Collection entries
--- START ---
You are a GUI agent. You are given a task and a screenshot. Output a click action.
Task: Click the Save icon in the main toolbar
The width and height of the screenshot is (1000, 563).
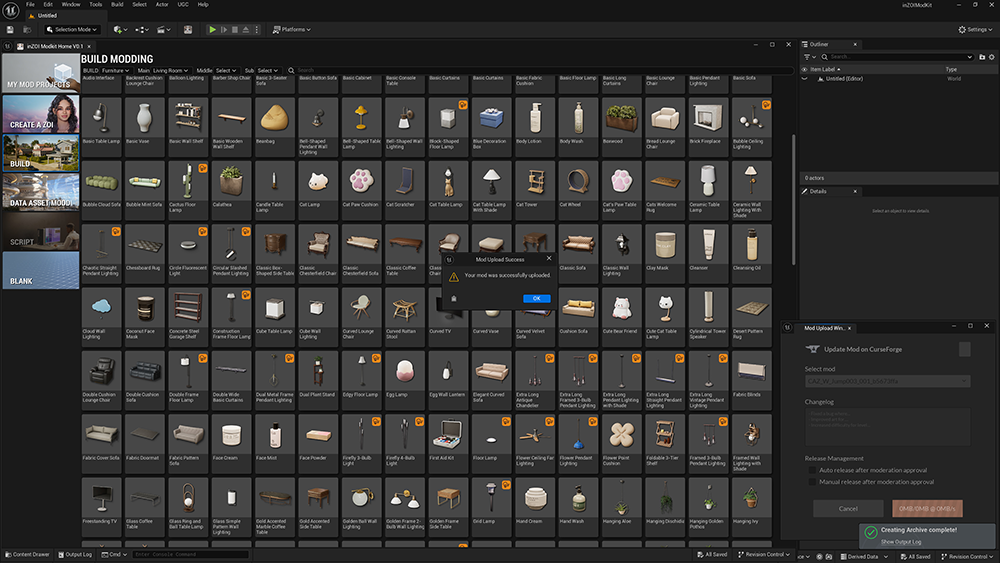8,30
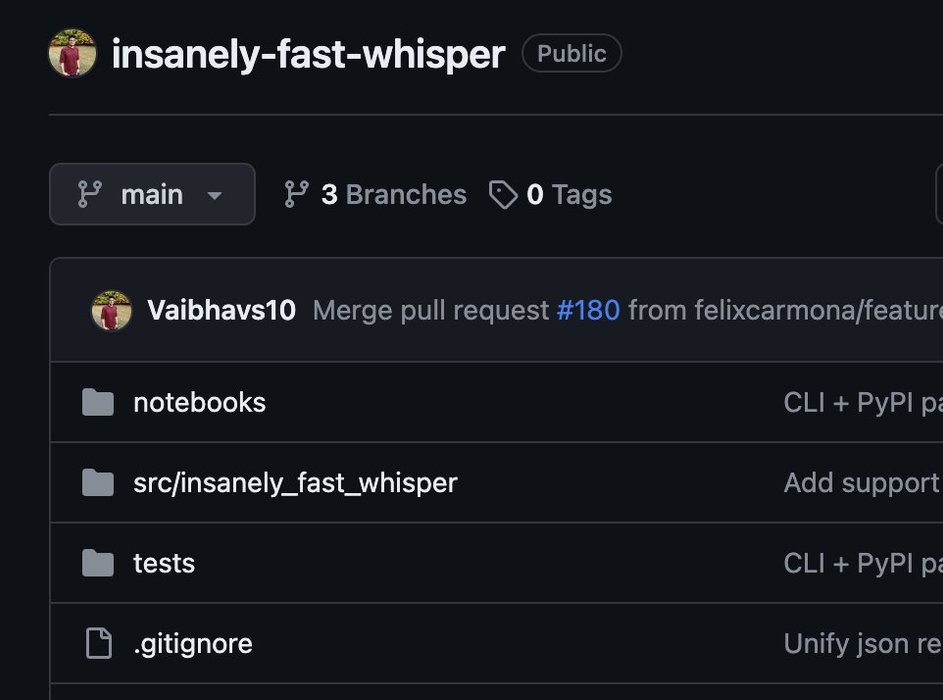
Task: Open the src/insanely_fast_whisper directory
Action: [x=295, y=483]
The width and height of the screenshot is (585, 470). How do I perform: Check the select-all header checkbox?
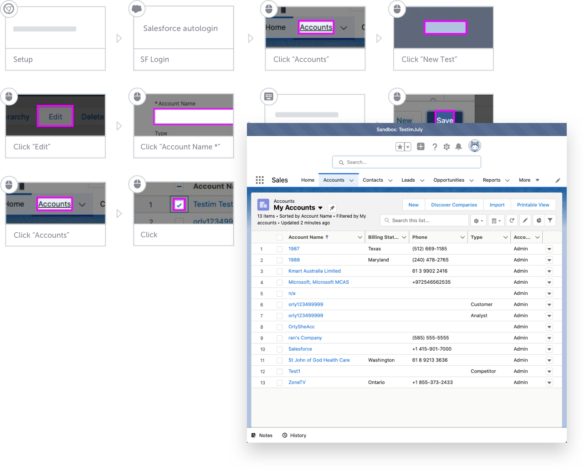(x=279, y=237)
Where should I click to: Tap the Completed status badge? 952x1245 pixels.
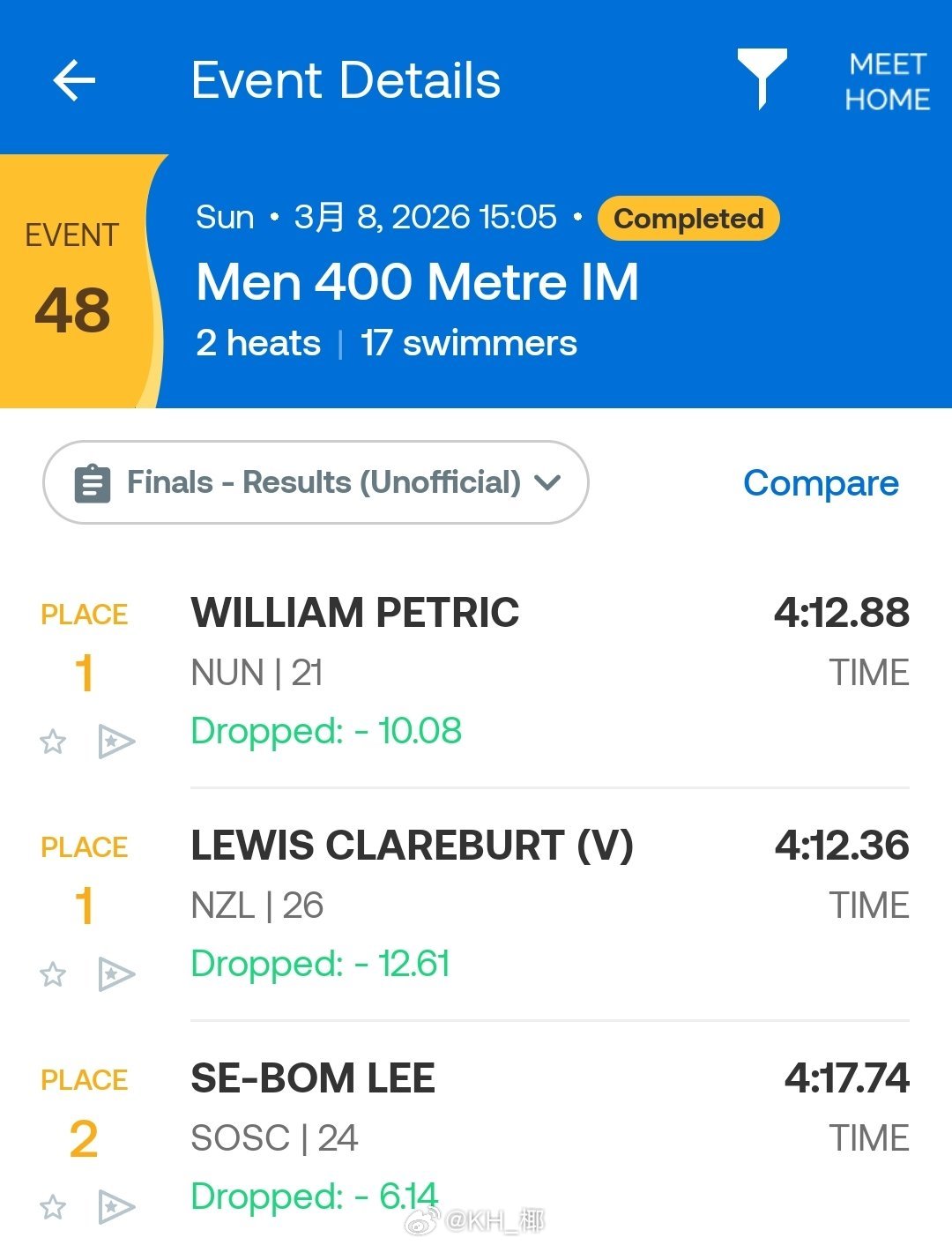pyautogui.click(x=688, y=219)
--- END ---
EXERCISE GOAL
Each line of the data needs to be output exactly, with any image excluded.

RESULT OF THE TASK
You are a GUI agent. You are given a task and a screenshot. Output a click action.
Task: Click the Save icon in the main toolbar
The width and height of the screenshot is (1000, 563).
8,30
Task: Open the src/insanely_fast_whisper directory
Action: [x=295, y=483]
The width and height of the screenshot is (585, 470). How do I perform: Check the select-all header checkbox?
(x=279, y=237)
Where should I click to: Tap the Completed status badge? 952x1245 pixels.
pyautogui.click(x=688, y=219)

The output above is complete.